Data under study:
***

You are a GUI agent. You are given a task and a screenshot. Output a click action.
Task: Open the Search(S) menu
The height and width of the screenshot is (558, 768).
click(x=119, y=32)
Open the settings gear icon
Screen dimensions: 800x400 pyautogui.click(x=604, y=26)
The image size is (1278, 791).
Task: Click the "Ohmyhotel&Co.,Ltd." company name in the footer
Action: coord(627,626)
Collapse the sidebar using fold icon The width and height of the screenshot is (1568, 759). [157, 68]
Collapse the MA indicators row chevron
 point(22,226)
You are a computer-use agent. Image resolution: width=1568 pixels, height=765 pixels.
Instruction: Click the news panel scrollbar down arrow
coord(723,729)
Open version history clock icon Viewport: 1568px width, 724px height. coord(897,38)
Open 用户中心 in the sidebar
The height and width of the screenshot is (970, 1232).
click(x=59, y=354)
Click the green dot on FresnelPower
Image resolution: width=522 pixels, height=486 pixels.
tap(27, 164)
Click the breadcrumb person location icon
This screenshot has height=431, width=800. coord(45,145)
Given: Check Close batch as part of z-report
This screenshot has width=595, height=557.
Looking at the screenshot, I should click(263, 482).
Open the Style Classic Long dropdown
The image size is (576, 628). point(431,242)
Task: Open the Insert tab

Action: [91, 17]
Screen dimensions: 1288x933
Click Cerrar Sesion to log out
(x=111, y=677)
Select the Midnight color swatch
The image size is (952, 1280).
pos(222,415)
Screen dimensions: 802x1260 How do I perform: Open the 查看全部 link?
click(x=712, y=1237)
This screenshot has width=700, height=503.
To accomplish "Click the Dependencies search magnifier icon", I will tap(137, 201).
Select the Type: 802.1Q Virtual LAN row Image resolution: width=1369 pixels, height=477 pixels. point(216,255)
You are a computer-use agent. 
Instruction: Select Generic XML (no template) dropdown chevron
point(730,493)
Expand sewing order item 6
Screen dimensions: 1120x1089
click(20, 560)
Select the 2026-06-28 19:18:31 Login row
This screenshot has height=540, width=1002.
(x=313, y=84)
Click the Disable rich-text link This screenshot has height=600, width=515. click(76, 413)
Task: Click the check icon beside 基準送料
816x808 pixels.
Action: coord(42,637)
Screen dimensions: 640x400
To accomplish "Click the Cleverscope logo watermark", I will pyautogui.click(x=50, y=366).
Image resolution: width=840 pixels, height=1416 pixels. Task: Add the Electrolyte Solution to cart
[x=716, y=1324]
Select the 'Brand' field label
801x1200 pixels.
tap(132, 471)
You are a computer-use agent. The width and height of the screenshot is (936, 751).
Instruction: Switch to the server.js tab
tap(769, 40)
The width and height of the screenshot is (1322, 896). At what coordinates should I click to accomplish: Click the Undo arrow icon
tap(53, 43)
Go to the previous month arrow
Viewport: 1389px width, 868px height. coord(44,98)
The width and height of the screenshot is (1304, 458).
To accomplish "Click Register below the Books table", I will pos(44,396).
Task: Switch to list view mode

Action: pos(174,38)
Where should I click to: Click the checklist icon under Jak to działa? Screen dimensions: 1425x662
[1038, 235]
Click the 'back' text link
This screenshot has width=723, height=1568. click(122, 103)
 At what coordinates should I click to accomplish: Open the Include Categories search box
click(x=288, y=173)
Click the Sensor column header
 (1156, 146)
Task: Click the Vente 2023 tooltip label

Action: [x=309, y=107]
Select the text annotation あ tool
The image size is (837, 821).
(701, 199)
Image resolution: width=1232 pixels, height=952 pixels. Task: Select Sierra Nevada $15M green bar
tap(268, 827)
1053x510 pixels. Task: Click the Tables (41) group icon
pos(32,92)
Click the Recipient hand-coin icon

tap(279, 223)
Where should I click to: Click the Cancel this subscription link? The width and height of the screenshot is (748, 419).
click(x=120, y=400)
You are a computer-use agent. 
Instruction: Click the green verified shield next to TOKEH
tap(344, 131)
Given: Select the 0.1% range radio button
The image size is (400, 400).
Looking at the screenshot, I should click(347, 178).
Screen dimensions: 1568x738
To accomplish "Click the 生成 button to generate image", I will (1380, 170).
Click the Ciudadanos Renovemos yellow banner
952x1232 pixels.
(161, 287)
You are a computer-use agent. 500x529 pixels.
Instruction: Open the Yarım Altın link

***

To do: Every entry must be output again exactly as it was given.

Solved exercise:
You are a GUI agent. You are given a task and a screenshot. Output a click action.
Task: Open the Search(S) menu
The height and width of the screenshot is (558, 768).
click(x=119, y=32)
Open the settings gear icon
Screen dimensions: 800x400 pyautogui.click(x=604, y=26)
The image size is (1278, 791).
Task: Click the "Ohmyhotel&Co.,Ltd." company name in the footer
Action: coord(627,626)
Collapse the sidebar using fold icon The width and height of the screenshot is (1568, 759). [157, 68]
Collapse the MA indicators row chevron
 point(22,226)
You are a computer-use agent. Image resolution: width=1568 pixels, height=765 pixels.
Instruction: Click the news panel scrollbar down arrow
coord(723,729)
Open version history clock icon Viewport: 1568px width, 724px height. coord(897,38)
Open 用户中心 in the sidebar
The height and width of the screenshot is (970, 1232).
click(x=59, y=354)
Click the green dot on FresnelPower
Image resolution: width=522 pixels, height=486 pixels.
tap(27, 164)
Click the breadcrumb person location icon
This screenshot has height=431, width=800. coord(45,145)
Given: Check Close batch as part of z-report
This screenshot has width=595, height=557.
Looking at the screenshot, I should click(263, 482).
Open the Style Classic Long dropdown
The image size is (576, 628). point(431,242)
Task: Open the Insert tab

Action: [91, 17]
Screen dimensions: 1288x933
Click Cerrar Sesion to log out
(x=111, y=677)
Select the Midnight color swatch
The image size is (952, 1280).
pos(222,415)
Screen dimensions: 802x1260 How do I perform: Open the 查看全部 link?
click(x=712, y=1237)
This screenshot has width=700, height=503.
To accomplish "Click the Dependencies search magnifier icon", I will tap(137, 201).
Select the Type: 802.1Q Virtual LAN row Image resolution: width=1369 pixels, height=477 pixels. point(216,255)
You are a computer-use agent. 
Instruction: Select Generic XML (no template) dropdown chevron
point(730,493)
Expand sewing order item 6
Screen dimensions: 1120x1089
click(20, 560)
Select the 2026-06-28 19:18:31 Login row
This screenshot has height=540, width=1002.
(x=313, y=84)
Click the Disable rich-text link This screenshot has height=600, width=515. click(76, 413)
Task: Click the check icon beside 基準送料
816x808 pixels.
Action: coord(42,637)
Screen dimensions: 640x400
To accomplish "Click the Cleverscope logo watermark", I will pyautogui.click(x=50, y=366).
Image resolution: width=840 pixels, height=1416 pixels. Task: Add the Electrolyte Solution to cart
[x=716, y=1324]
Select the 'Brand' field label
801x1200 pixels.
tap(132, 471)
You are a computer-use agent. The width and height of the screenshot is (936, 751).
Instruction: Switch to the server.js tab
tap(769, 40)
The width and height of the screenshot is (1322, 896). At what coordinates should I click to accomplish: Click the Undo arrow icon
tap(53, 43)
Go to the previous month arrow
Viewport: 1389px width, 868px height. coord(44,98)
The width and height of the screenshot is (1304, 458).
To accomplish "Click Register below the Books table", I will pos(44,396).
Task: Switch to list view mode

Action: pos(174,38)
Where should I click to: Click the checklist icon under Jak to działa? Screen dimensions: 1425x662
[1038, 235]
Click the 'back' text link
This screenshot has width=723, height=1568. click(122, 103)
 At what coordinates should I click to accomplish: Open the Include Categories search box
click(x=288, y=173)
Click the Sensor column header
 (1156, 146)
Task: Click the Vente 2023 tooltip label

Action: [x=309, y=107]
Select the text annotation あ tool
The image size is (837, 821).
(701, 199)
Image resolution: width=1232 pixels, height=952 pixels. Task: Select Sierra Nevada $15M green bar
tap(268, 827)
1053x510 pixels. Task: Click the Tables (41) group icon
pos(32,92)
Click the Recipient hand-coin icon

tap(279, 223)
Where should I click to: Click the Cancel this subscription link? The width and height of the screenshot is (748, 419).
click(x=120, y=400)
You are a computer-use agent. 
Instruction: Click the green verified shield next to TOKEH
tap(344, 131)
Given: Select the 0.1% range radio button
The image size is (400, 400).
Looking at the screenshot, I should click(347, 178).
Screen dimensions: 1568x738
To accomplish "Click the 生成 button to generate image", I will (1380, 170).
Click the Ciudadanos Renovemos yellow banner
952x1232 pixels.
(161, 287)
You are a computer-use agent. 500x529 pixels.
Instruction: Open the Yarım Altın link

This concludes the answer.